Entries for locating words and elements:
╔══
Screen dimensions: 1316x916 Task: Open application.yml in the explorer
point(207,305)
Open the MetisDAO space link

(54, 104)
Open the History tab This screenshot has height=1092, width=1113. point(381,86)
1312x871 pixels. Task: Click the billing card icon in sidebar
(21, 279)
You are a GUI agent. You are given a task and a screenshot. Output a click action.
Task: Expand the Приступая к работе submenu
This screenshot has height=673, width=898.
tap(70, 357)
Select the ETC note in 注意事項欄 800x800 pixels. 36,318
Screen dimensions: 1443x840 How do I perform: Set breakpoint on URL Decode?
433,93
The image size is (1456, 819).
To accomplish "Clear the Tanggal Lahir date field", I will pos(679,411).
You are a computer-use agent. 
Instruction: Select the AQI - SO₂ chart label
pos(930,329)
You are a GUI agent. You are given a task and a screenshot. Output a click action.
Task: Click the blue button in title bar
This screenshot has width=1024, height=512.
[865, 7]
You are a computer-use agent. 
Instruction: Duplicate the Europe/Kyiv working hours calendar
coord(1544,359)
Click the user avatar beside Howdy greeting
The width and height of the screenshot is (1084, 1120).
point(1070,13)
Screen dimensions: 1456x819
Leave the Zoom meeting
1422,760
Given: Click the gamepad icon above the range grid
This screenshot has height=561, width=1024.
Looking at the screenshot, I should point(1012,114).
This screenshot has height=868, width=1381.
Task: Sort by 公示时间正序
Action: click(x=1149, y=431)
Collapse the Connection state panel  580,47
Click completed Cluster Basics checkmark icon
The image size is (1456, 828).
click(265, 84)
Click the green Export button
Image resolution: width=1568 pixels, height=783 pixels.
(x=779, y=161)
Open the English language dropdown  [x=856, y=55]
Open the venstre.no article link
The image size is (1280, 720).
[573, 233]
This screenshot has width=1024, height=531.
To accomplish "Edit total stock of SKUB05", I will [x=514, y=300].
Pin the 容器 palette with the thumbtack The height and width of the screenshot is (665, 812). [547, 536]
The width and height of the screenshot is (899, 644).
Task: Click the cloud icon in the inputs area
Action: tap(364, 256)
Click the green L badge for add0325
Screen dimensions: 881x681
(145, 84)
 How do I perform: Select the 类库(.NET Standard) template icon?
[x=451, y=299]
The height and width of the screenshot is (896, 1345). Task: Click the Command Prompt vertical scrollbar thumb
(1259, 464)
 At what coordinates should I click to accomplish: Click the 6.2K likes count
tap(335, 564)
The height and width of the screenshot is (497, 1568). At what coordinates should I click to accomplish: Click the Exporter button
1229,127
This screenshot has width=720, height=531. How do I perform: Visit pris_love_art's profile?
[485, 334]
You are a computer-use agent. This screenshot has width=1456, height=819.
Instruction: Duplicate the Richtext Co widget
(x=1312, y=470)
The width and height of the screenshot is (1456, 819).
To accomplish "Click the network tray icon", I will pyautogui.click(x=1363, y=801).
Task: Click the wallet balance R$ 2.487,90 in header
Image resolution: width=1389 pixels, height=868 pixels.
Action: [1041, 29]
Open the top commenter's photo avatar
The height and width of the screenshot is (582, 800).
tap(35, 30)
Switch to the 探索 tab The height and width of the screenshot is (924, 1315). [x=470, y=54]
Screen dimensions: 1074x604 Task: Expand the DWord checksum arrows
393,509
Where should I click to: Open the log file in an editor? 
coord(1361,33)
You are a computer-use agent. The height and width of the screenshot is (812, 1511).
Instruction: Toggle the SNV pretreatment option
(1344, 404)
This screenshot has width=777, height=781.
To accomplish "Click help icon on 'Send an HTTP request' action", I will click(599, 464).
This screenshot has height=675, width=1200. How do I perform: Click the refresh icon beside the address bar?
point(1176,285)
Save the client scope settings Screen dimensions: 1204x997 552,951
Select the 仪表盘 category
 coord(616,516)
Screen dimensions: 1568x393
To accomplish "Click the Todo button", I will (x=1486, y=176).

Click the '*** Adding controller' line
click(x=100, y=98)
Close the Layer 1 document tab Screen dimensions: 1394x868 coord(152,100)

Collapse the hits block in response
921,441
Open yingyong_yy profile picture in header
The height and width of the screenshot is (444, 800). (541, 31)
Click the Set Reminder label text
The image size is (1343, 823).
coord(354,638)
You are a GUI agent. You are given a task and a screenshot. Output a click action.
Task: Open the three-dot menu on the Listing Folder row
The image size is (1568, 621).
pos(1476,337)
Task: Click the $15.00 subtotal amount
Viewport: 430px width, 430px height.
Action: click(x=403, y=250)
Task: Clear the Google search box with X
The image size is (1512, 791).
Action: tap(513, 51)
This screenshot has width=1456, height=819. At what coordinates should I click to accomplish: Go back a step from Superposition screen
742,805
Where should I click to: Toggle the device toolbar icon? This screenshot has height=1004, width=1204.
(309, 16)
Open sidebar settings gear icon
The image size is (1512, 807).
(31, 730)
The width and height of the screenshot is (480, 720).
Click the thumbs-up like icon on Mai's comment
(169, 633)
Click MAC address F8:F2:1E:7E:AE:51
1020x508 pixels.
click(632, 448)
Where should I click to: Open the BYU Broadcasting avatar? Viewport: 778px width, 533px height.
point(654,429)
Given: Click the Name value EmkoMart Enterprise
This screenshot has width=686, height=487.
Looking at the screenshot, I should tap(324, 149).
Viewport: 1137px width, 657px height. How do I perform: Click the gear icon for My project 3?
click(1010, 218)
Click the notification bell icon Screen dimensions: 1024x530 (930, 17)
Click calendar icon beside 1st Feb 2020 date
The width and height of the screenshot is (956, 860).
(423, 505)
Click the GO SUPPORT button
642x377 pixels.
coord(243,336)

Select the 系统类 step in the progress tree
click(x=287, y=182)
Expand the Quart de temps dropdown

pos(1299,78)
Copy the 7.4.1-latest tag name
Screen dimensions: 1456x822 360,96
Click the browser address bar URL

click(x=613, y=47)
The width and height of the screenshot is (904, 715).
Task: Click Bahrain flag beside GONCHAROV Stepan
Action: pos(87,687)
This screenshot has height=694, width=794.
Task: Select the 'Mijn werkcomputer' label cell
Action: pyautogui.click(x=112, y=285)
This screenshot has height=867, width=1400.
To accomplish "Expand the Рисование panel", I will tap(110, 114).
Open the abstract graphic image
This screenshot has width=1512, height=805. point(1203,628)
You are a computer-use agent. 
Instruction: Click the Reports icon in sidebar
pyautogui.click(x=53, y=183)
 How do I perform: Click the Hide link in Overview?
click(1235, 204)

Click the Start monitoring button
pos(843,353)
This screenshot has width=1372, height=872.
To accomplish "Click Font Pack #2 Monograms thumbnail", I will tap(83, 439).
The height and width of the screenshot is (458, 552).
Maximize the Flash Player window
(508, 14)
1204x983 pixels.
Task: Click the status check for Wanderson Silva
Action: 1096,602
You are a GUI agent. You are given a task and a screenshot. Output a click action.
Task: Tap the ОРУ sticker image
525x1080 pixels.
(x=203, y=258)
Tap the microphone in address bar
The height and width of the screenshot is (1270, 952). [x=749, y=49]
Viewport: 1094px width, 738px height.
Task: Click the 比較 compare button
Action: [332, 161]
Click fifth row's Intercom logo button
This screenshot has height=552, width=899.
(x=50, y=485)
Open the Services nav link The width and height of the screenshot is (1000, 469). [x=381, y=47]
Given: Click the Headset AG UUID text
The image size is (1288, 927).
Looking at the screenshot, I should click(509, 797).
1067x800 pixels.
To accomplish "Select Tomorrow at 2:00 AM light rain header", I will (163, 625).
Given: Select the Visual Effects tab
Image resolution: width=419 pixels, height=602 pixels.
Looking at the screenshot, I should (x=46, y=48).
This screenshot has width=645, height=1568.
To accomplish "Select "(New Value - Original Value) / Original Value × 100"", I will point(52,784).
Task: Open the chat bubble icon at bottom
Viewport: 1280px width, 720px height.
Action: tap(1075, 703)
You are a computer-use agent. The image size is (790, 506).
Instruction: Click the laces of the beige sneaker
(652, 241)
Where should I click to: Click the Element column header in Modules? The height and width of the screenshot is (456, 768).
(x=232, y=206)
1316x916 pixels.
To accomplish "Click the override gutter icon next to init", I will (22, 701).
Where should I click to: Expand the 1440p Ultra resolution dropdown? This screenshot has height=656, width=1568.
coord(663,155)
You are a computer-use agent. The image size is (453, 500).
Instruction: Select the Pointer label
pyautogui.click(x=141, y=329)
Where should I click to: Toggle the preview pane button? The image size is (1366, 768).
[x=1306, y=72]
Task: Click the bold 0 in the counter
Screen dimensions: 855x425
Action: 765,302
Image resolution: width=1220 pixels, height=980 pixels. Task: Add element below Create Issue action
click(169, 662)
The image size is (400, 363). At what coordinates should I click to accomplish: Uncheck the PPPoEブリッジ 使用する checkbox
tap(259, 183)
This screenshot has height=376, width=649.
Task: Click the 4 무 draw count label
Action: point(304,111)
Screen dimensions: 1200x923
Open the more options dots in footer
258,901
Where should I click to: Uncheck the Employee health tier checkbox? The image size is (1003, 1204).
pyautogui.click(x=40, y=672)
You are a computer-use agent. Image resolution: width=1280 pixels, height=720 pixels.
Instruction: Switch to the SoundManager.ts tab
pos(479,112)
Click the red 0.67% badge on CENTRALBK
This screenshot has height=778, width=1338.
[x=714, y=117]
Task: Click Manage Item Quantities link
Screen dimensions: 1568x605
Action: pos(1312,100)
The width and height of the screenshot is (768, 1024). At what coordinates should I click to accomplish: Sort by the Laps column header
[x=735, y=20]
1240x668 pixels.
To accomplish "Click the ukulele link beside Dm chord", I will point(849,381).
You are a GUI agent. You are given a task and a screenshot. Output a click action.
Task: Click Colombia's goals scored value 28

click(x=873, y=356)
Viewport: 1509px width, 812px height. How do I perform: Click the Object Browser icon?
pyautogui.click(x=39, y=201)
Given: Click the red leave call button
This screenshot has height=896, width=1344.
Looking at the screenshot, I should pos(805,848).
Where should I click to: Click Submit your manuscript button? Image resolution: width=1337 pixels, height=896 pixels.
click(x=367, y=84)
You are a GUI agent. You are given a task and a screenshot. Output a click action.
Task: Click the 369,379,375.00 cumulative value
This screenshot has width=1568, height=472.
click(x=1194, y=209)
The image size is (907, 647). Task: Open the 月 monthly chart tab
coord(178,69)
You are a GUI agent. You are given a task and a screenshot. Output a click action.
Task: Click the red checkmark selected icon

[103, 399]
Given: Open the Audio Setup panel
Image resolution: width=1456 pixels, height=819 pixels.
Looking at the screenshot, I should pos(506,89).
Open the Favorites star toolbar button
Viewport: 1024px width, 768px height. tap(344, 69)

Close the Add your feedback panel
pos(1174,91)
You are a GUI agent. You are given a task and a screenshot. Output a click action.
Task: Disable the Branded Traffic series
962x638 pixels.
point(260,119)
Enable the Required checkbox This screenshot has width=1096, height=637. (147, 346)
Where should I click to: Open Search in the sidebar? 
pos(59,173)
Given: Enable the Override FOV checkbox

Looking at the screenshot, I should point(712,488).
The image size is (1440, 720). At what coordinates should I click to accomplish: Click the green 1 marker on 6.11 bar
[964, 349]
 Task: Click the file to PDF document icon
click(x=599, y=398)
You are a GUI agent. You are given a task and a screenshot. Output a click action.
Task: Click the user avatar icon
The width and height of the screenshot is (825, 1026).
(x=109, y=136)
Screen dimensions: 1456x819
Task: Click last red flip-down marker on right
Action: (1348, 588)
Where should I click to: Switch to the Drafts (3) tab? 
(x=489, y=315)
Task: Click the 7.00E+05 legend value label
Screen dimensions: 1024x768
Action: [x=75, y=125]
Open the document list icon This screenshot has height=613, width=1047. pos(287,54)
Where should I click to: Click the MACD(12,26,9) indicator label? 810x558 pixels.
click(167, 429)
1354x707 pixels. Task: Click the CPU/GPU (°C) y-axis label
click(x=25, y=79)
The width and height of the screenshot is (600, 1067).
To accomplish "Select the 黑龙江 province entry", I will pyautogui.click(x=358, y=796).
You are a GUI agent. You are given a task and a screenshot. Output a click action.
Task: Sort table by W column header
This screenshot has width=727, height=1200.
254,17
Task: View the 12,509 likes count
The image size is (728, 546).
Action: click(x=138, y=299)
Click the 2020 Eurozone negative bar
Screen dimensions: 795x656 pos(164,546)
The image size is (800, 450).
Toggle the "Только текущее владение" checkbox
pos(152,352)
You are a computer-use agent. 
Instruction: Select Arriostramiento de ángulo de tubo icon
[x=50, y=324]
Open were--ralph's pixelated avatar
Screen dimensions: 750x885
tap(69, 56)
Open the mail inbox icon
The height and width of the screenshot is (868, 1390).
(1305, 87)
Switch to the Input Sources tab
╚══
**What is expected:**
Find every line in the items above that contains the word "with". Copy each of those lines.

**The solution:**
Pin the 容器 palette with the thumbtack The height and width of the screenshot is (665, 812). [547, 536]
Task: Clear the Google search box with X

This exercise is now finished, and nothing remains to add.